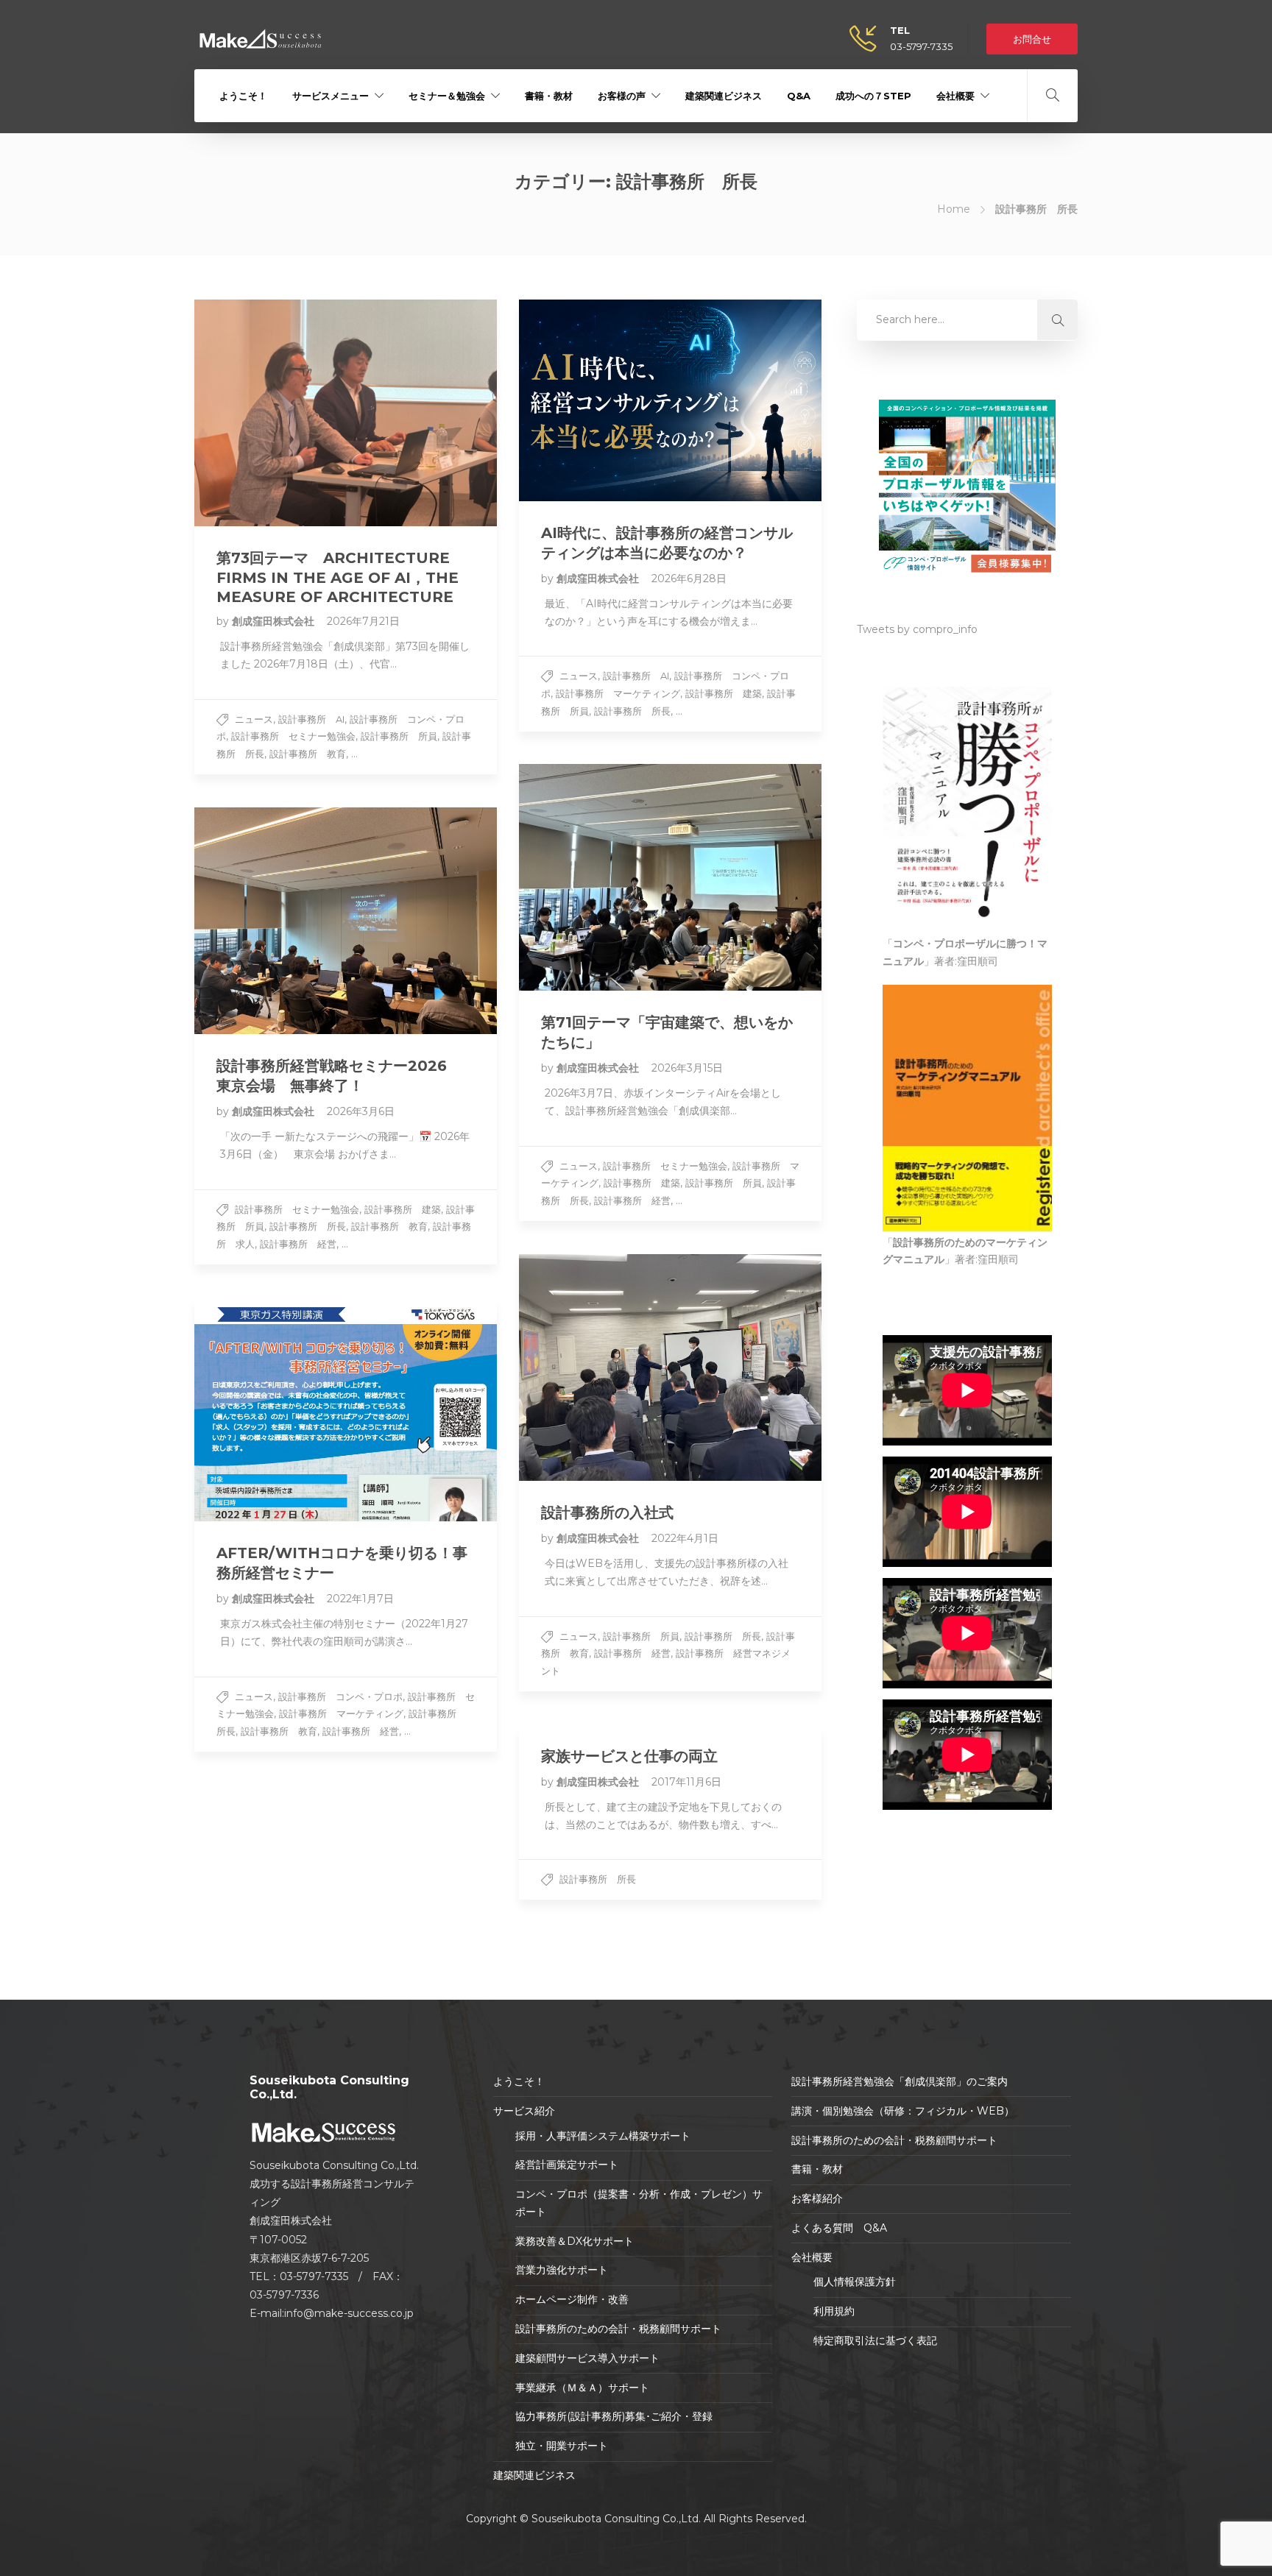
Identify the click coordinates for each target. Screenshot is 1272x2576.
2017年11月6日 (686, 1781)
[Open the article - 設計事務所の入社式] (670, 1367)
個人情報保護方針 (854, 2281)
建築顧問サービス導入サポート (587, 2358)
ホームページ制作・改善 (572, 2299)
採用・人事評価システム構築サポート (602, 2135)
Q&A (798, 96)
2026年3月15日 (687, 1068)
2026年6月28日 (689, 578)
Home (953, 209)
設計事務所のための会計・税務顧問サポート (618, 2328)
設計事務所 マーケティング (618, 693)
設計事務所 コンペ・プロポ (340, 1696)
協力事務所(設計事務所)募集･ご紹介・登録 (614, 2416)
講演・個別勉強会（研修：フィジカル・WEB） (902, 2110)
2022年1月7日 (360, 1598)
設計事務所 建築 (723, 693)
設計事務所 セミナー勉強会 (293, 736)
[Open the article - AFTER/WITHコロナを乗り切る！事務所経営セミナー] (345, 1409)
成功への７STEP (873, 96)
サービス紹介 (524, 2110)
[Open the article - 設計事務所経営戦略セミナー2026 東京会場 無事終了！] (345, 920)
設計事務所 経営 (632, 1200)
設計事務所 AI (311, 719)
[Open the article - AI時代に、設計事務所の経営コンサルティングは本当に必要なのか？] (670, 400)
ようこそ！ (243, 96)
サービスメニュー (330, 96)
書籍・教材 (549, 96)
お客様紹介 (817, 2198)
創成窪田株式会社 (274, 621)
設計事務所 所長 (632, 711)
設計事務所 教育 (307, 754)
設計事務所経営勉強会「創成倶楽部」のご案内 (899, 2081)
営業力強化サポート (561, 2269)
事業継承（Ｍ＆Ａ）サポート (582, 2387)
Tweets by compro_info (917, 629)
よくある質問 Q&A (839, 2227)
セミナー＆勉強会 (447, 96)
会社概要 (955, 96)
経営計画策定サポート (566, 2164)
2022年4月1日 (684, 1538)
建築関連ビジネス (723, 96)
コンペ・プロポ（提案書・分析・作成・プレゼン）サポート (639, 2202)
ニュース (254, 719)
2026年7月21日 (363, 621)
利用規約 (834, 2311)
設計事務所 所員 (399, 736)
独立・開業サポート (561, 2445)
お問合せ (1032, 39)
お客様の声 (622, 96)
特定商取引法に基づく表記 (875, 2340)
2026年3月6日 (361, 1111)
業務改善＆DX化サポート (574, 2241)
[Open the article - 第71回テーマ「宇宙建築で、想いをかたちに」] (670, 877)
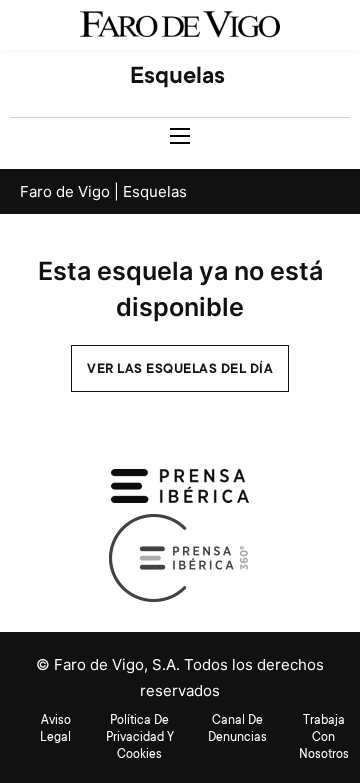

ACTIVITY:
Set down precisely the lines above between the line holding "創成窪田株式会社 (274, 621)" and the line holding "経営計画策定サポート (566, 2164)", inclusive, and nothing beyond them.

WRITTEN ANSWER:
創成窪田株式会社 (274, 621)
設計事務所 所長 (632, 711)
設計事務所 教育 (307, 754)
設計事務所経営勉強会「創成倶楽部」のご案内 (899, 2081)
営業力強化サポート (561, 2269)
事業継承（Ｍ＆Ａ）サポート (582, 2387)
Tweets by compro_info (917, 629)
よくある質問 Q&A (839, 2227)
セミナー＆勉強会 (447, 96)
会社概要 (955, 96)
経営計画策定サポート (566, 2164)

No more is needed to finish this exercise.